* GIVEN RECORDS:
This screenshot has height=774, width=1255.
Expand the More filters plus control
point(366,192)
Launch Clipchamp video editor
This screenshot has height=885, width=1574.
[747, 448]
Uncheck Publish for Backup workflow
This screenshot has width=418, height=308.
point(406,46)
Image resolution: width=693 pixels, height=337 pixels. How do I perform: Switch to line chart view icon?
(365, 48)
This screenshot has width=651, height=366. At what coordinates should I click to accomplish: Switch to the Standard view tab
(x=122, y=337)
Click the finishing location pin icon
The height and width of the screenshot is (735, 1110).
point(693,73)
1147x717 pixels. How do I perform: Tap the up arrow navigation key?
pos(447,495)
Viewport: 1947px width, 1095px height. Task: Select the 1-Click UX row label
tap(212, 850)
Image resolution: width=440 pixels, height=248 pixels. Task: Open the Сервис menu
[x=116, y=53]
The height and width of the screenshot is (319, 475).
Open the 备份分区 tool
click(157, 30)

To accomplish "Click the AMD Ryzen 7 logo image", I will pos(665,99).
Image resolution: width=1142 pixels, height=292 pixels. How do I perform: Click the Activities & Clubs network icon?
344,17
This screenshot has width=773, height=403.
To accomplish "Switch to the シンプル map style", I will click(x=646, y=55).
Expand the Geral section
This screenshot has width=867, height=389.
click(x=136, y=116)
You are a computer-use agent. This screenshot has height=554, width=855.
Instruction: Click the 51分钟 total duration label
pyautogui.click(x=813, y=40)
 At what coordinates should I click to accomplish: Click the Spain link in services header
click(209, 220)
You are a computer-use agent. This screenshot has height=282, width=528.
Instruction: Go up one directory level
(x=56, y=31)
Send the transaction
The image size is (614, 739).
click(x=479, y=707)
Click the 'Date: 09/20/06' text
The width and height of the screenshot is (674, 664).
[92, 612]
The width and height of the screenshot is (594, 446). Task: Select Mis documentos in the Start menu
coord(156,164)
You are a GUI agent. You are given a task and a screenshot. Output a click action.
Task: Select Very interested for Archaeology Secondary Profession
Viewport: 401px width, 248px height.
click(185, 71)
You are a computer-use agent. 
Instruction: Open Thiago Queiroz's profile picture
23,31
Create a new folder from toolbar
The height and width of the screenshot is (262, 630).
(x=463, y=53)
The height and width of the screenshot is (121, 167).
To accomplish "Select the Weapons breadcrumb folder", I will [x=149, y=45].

* SET PROBLEM: Repeat every one of the rows above word for word.

* OUTPUT OF THE EXERCISE:
This screenshot has height=774, width=1255.
Expand the More filters plus control
point(366,192)
Launch Clipchamp video editor
This screenshot has height=885, width=1574.
[747, 448]
Uncheck Publish for Backup workflow
This screenshot has width=418, height=308.
point(406,46)
Image resolution: width=693 pixels, height=337 pixels. How do I perform: Switch to line chart view icon?
(365, 48)
This screenshot has width=651, height=366. At what coordinates should I click to accomplish: Switch to the Standard view tab
(x=122, y=337)
Click the finishing location pin icon
The height and width of the screenshot is (735, 1110).
point(693,73)
1147x717 pixels. How do I perform: Tap the up arrow navigation key?
pos(447,495)
Viewport: 1947px width, 1095px height. Task: Select the 1-Click UX row label
tap(212, 850)
Image resolution: width=440 pixels, height=248 pixels. Task: Open the Сервис menu
[x=116, y=53]
The height and width of the screenshot is (319, 475).
Open the 备份分区 tool
click(157, 30)

To accomplish "Click the AMD Ryzen 7 logo image", I will pos(665,99).
Image resolution: width=1142 pixels, height=292 pixels. How do I perform: Click the Activities & Clubs network icon?
344,17
This screenshot has width=773, height=403.
To accomplish "Switch to the シンプル map style", I will click(x=646, y=55).
Expand the Geral section
This screenshot has width=867, height=389.
click(x=136, y=116)
You are a computer-use agent. This screenshot has height=554, width=855.
Instruction: Click the 51分钟 total duration label
pyautogui.click(x=813, y=40)
 At what coordinates should I click to accomplish: Click the Spain link in services header
click(209, 220)
You are a computer-use agent. This screenshot has height=282, width=528.
Instruction: Go up one directory level
(x=56, y=31)
Send the transaction
The image size is (614, 739).
click(x=479, y=707)
Click the 'Date: 09/20/06' text
The width and height of the screenshot is (674, 664).
[92, 612]
The width and height of the screenshot is (594, 446). Task: Select Mis documentos in the Start menu
coord(156,164)
You are a GUI agent. You are given a task and a screenshot. Output a click action.
Task: Select Very interested for Archaeology Secondary Profession
Viewport: 401px width, 248px height.
click(185, 71)
You are a computer-use agent. 
Instruction: Open Thiago Queiroz's profile picture
23,31
Create a new folder from toolbar
The height and width of the screenshot is (262, 630).
(x=463, y=53)
The height and width of the screenshot is (121, 167).
To accomplish "Select the Weapons breadcrumb folder", I will [x=149, y=45].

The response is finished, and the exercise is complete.